The explanatory variation on Agrippa’s Trilemma, which I have in mind, deals with a slightly different problem. Supposing the axioms seem to be true, and accepting provisionally that they are, we also have another question, which if anything is even more basic to science: we want to know WHY they’re true – we look for an explanation.
This is about looking for coherence, rather than confidence, in our knowledge (or at any rate, theories). But a similar problem appears. Suppose that elementary chemistry has explained organic chemistry; that atomic physics has explained why chemistry is how it is; and that the Standard model explains why atomic physics is how it is. We still want to know why the Standard Model is the way it is, and so on. Each new explanation gives an account for one phenomenon in terms of different, more basic phenomenon. The Trilemma suggests the following options:
- we arrive at an endpoint of premises that don’t require any explanation
- we continue indefinitely in a chain of explanations that never ends
- we continue in a chain of explanations that eventually becomes circular
Unless we accept option 1, we don’t have room for a “fundamental theory”.
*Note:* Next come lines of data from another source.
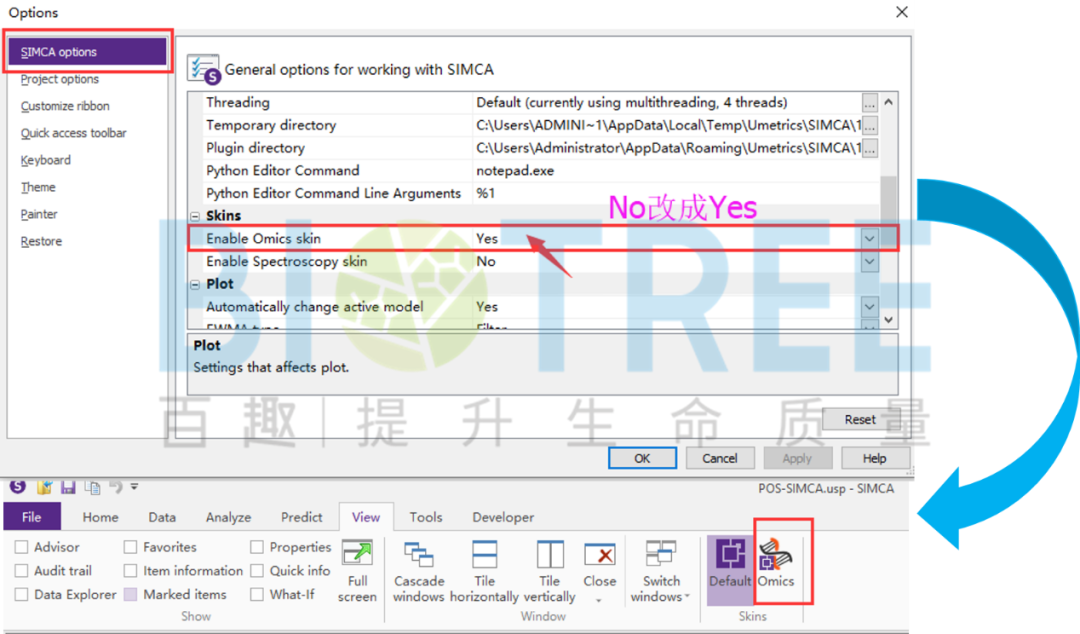Viewport: 1080px width, 634px height.
Task: Click the Close window ribbon icon
Action: point(599,565)
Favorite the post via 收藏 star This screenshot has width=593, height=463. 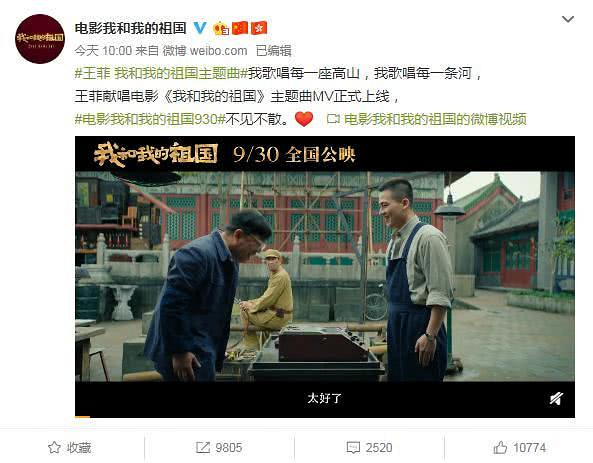70,448
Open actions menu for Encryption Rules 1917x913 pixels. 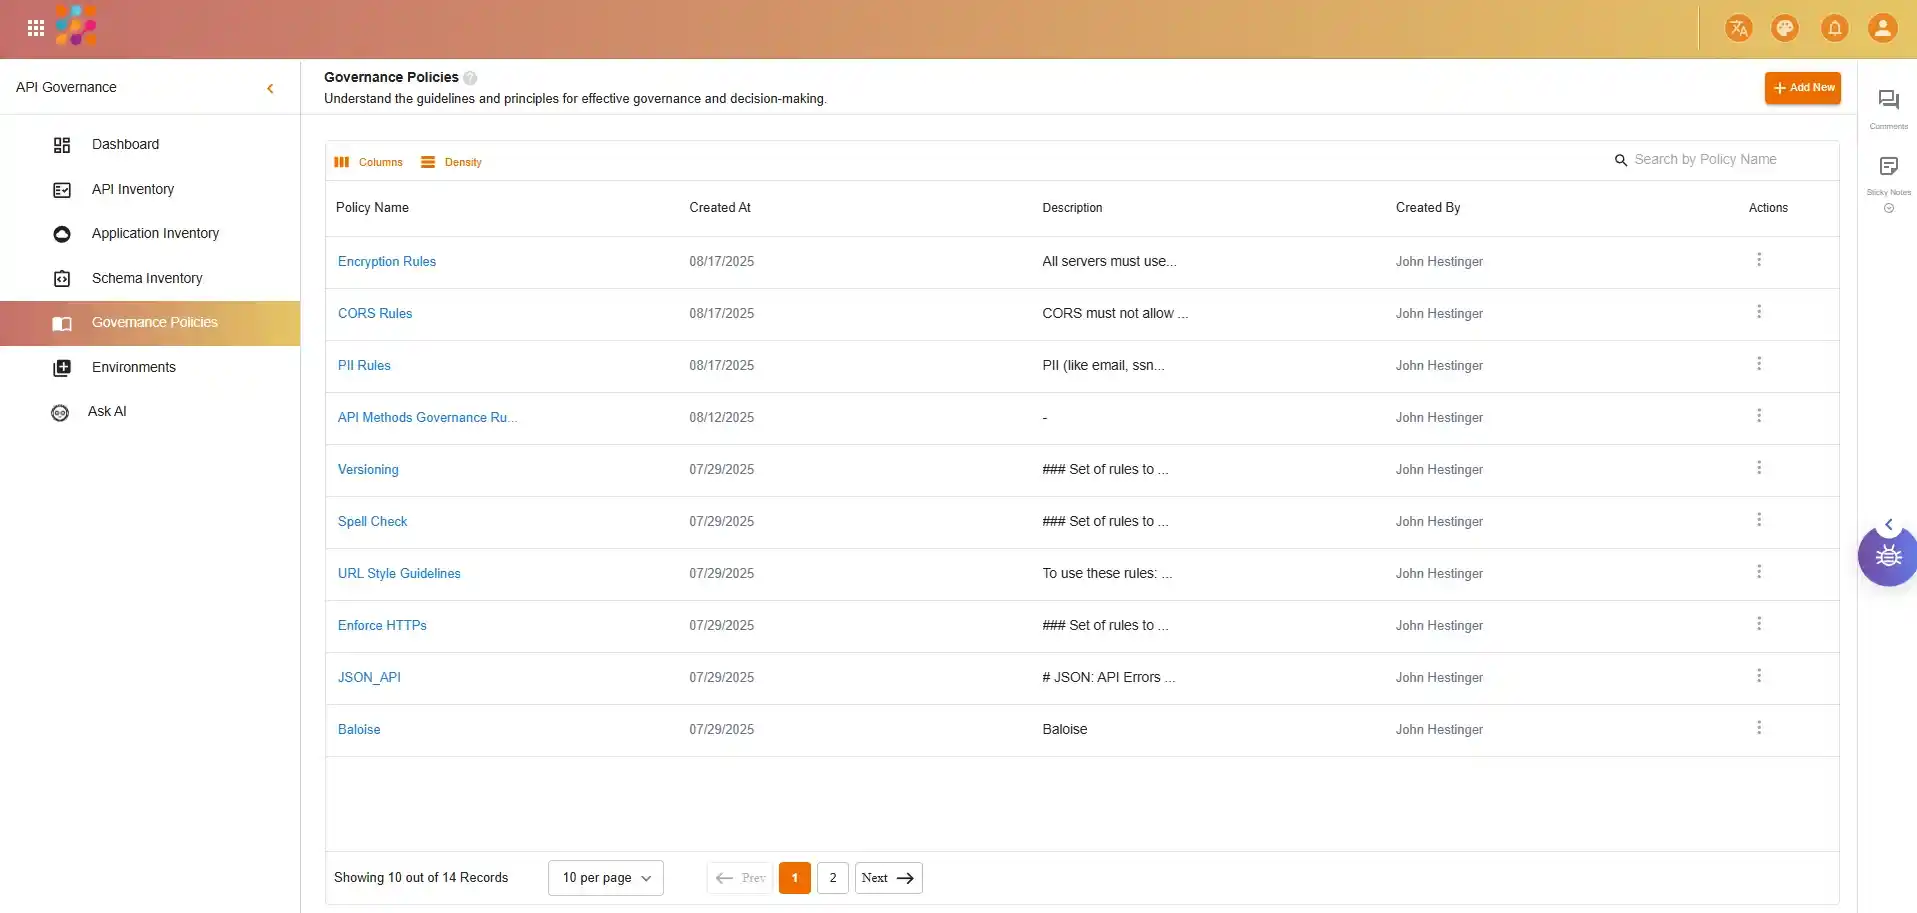point(1759,260)
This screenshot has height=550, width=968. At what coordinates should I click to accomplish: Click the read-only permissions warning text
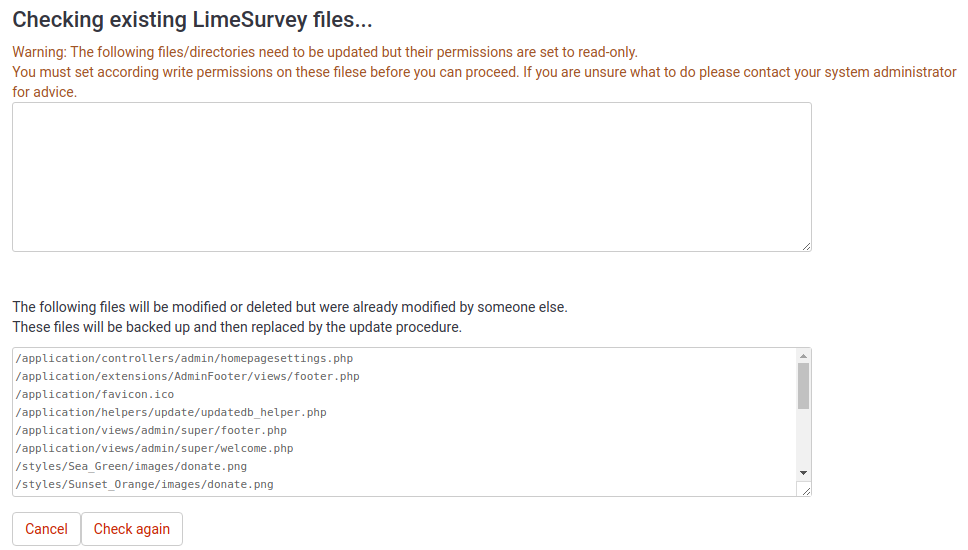tap(325, 52)
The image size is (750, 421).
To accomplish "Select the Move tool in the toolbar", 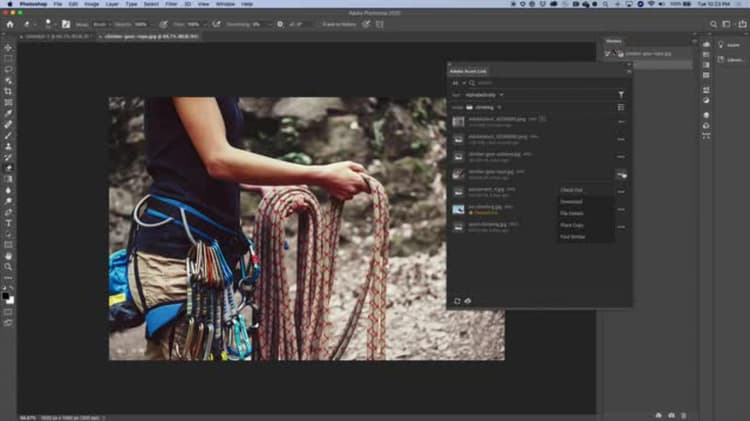I will coord(8,48).
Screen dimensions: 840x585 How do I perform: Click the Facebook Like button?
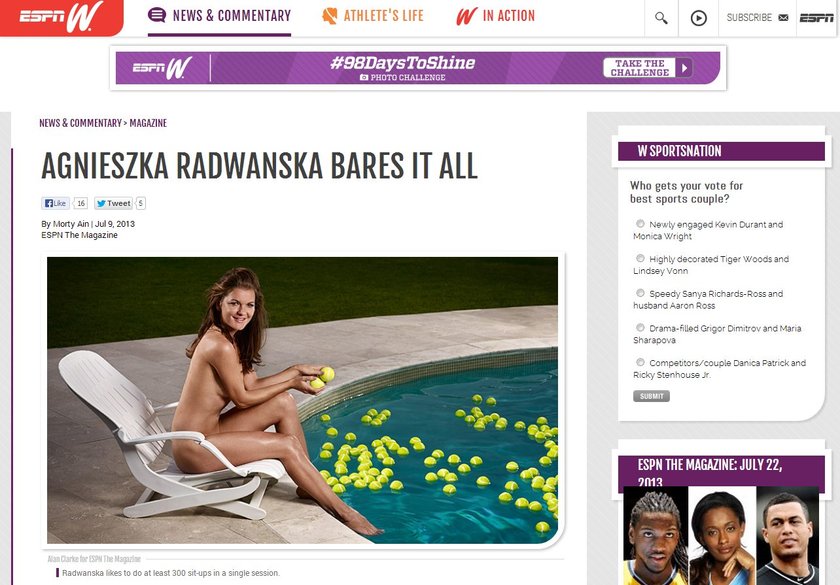55,203
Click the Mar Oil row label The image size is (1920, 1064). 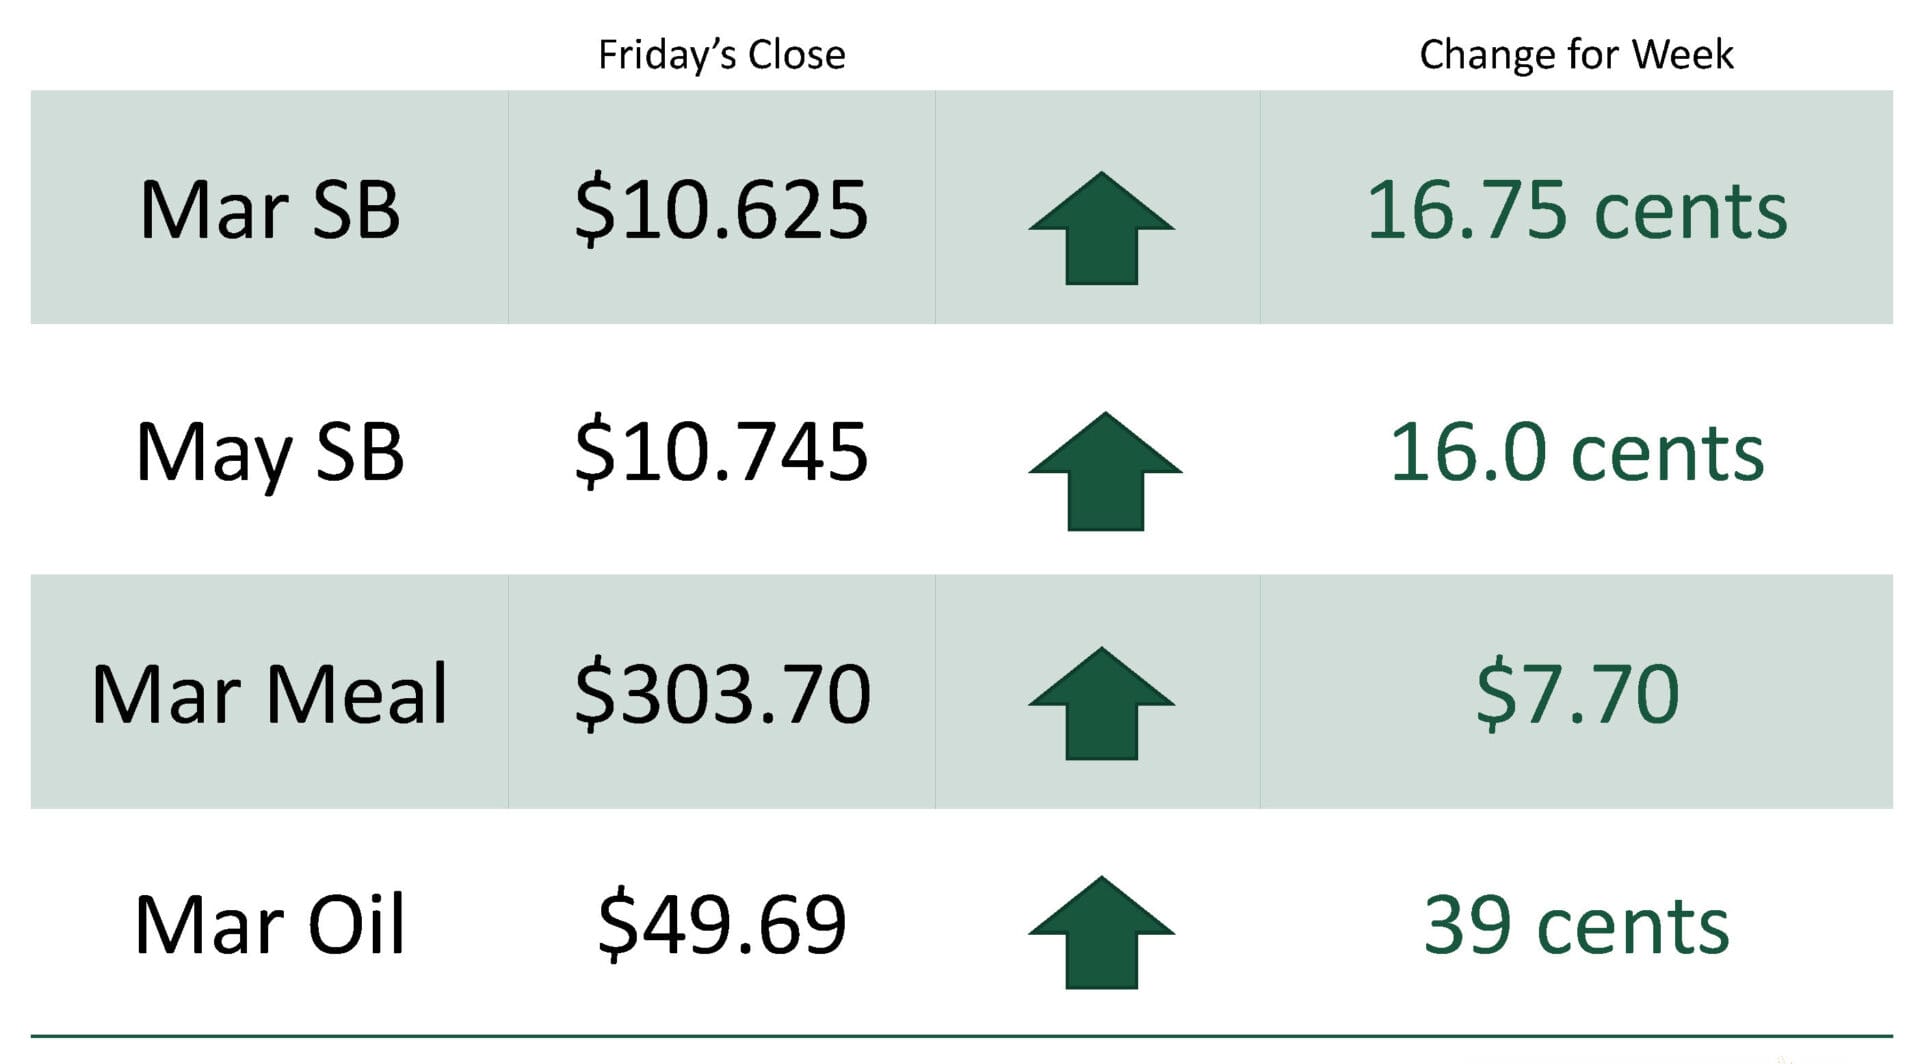270,925
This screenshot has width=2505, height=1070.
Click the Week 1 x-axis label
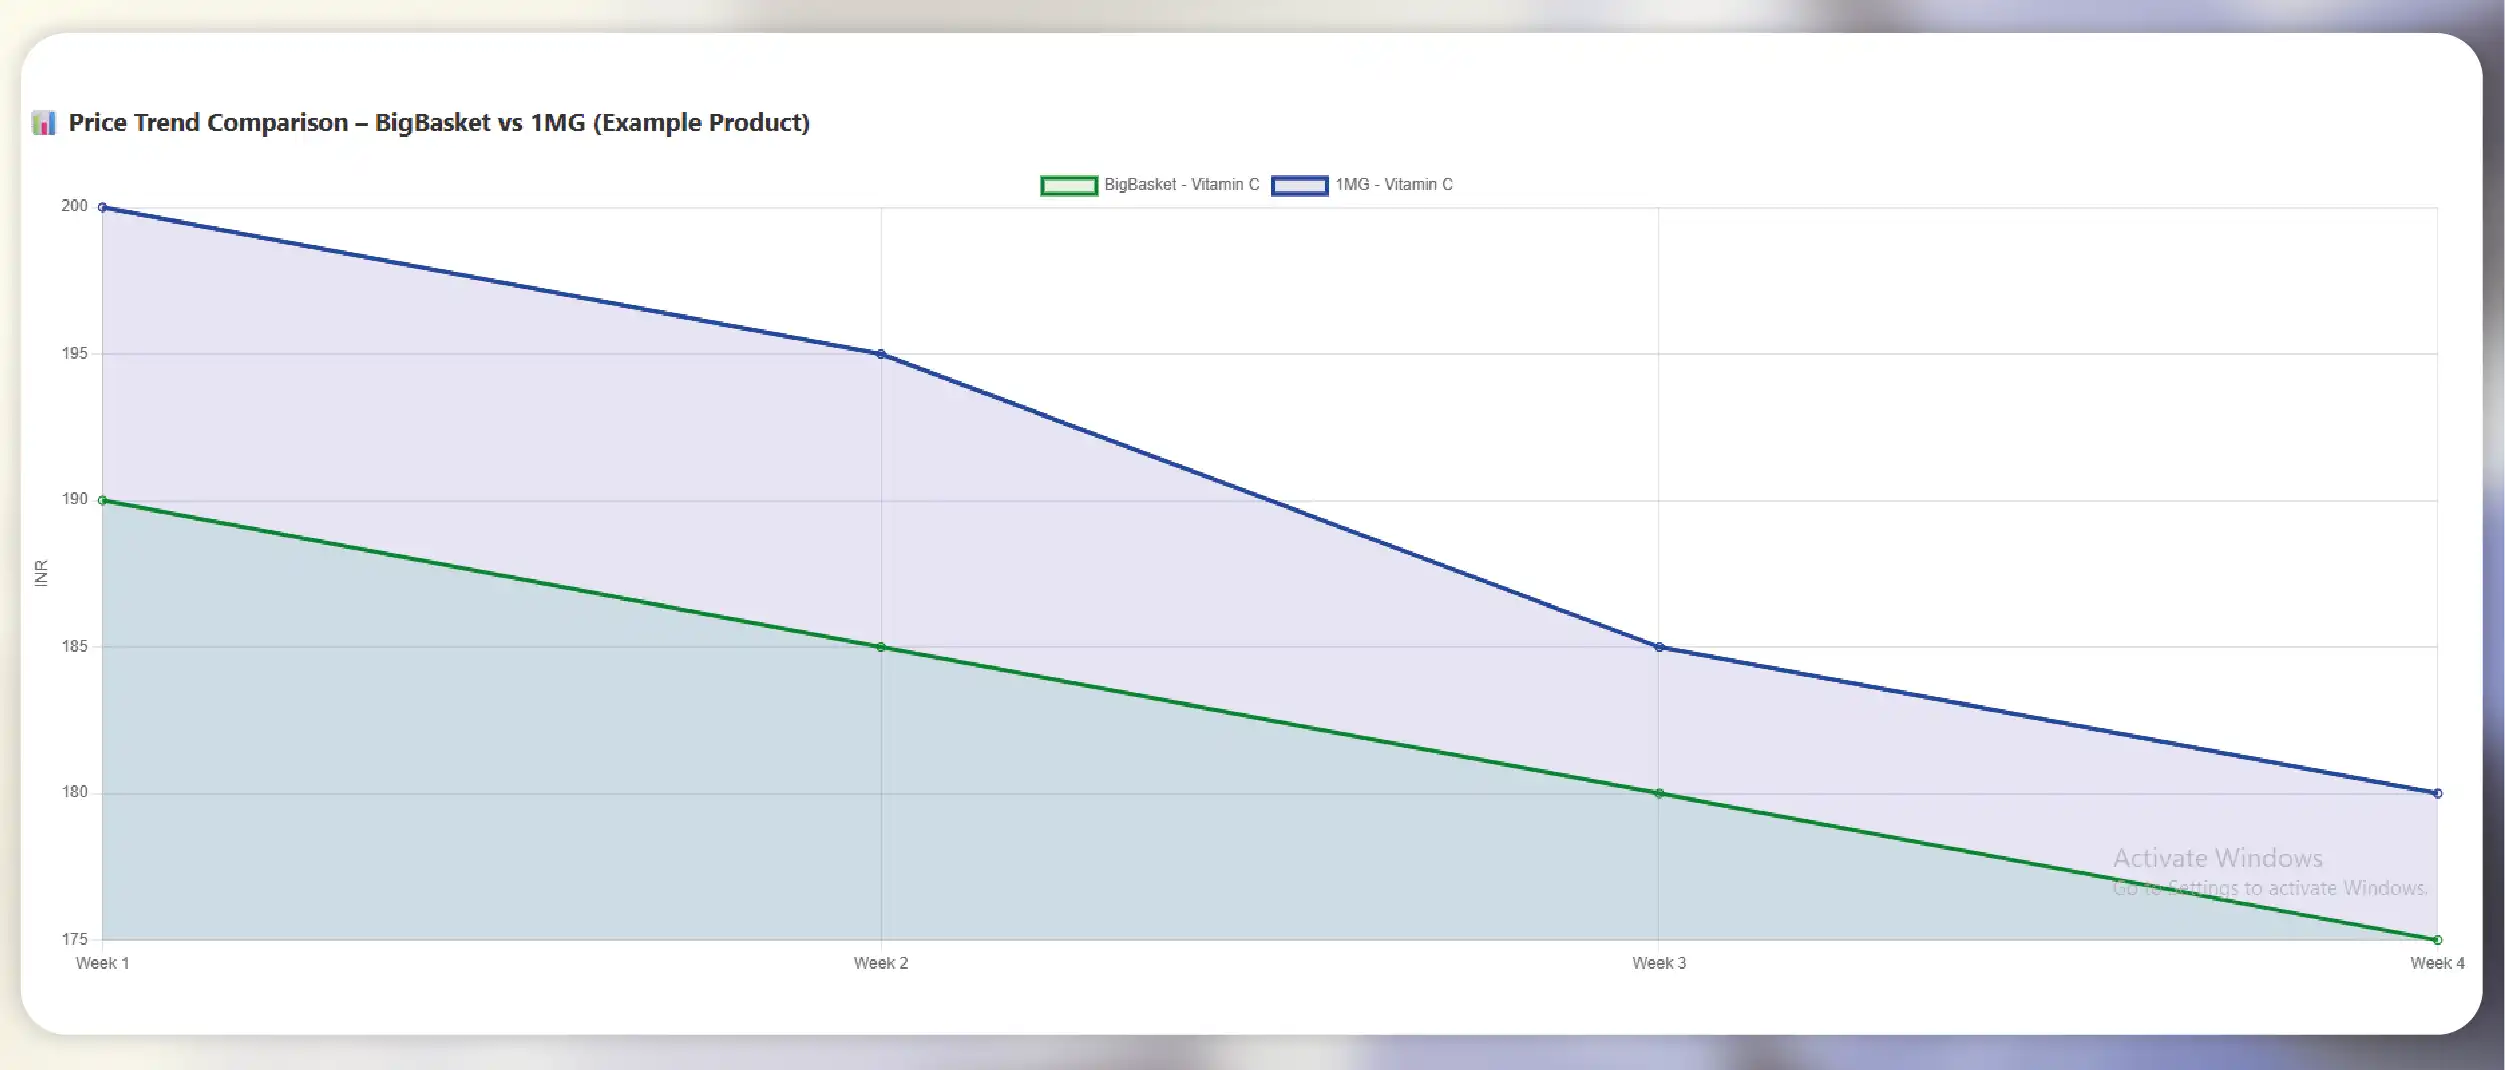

Here’s the key point: this isn’t even a position about physics – it’s about epistemology, and what explanations are like, or maybe rather what our behaviour is like with regard to explanations. The standard version of Agrippa’s Trilemma is usually taken as an argument for something like fallibilism: that our knowledge is always uncertain. This variation isn’t talking about the justification of beliefs, but the sufficiency of explanation. It says that the way our mind works is such that there can’t be one final summation of the universe, one principle, which accounts for everything – because it would either be unaccounted for itself, or because it would have to account for itself by circular reasoning.
This might be a dangerous statement to make, or at least a theological one (theology isn’t as dangerous as it used to be): reasoning that things are the way they are “because God made it that way” is a traditional answer of the first type. True or not, I don’t think you can really call an “explanation”, since it would work equally well if things were some other way. In fact, it’s an anti-explanation: if you accept an uncaused-cause anywhere along the line, the whole motivation for asking after explanations unravels. Maybe this sort of answer is a confession of humility and acceptance of limited understanding, where we draw the line and stop demanding further explanations. I don’t see that we all need to draw that line in the same place, though, so the problem hasn’t gone away.
What seems likely to me is that this problem can’t be made to go away. That the situation we’ll actually be in is (2) on the list above. That while there might not be any specific thing that scientific theories can’t explain, neither could there be a “fundamental theory” that will be satisfying to the curious forever. Instead, we have an asymptotic approach to explanation, as each thing we want to explain gets picked up somewhere along the line: “We change from weaker to stronger lights, and each more powerful light pierces our hitherto opaque foundations and reveals fresh and different opacities below.”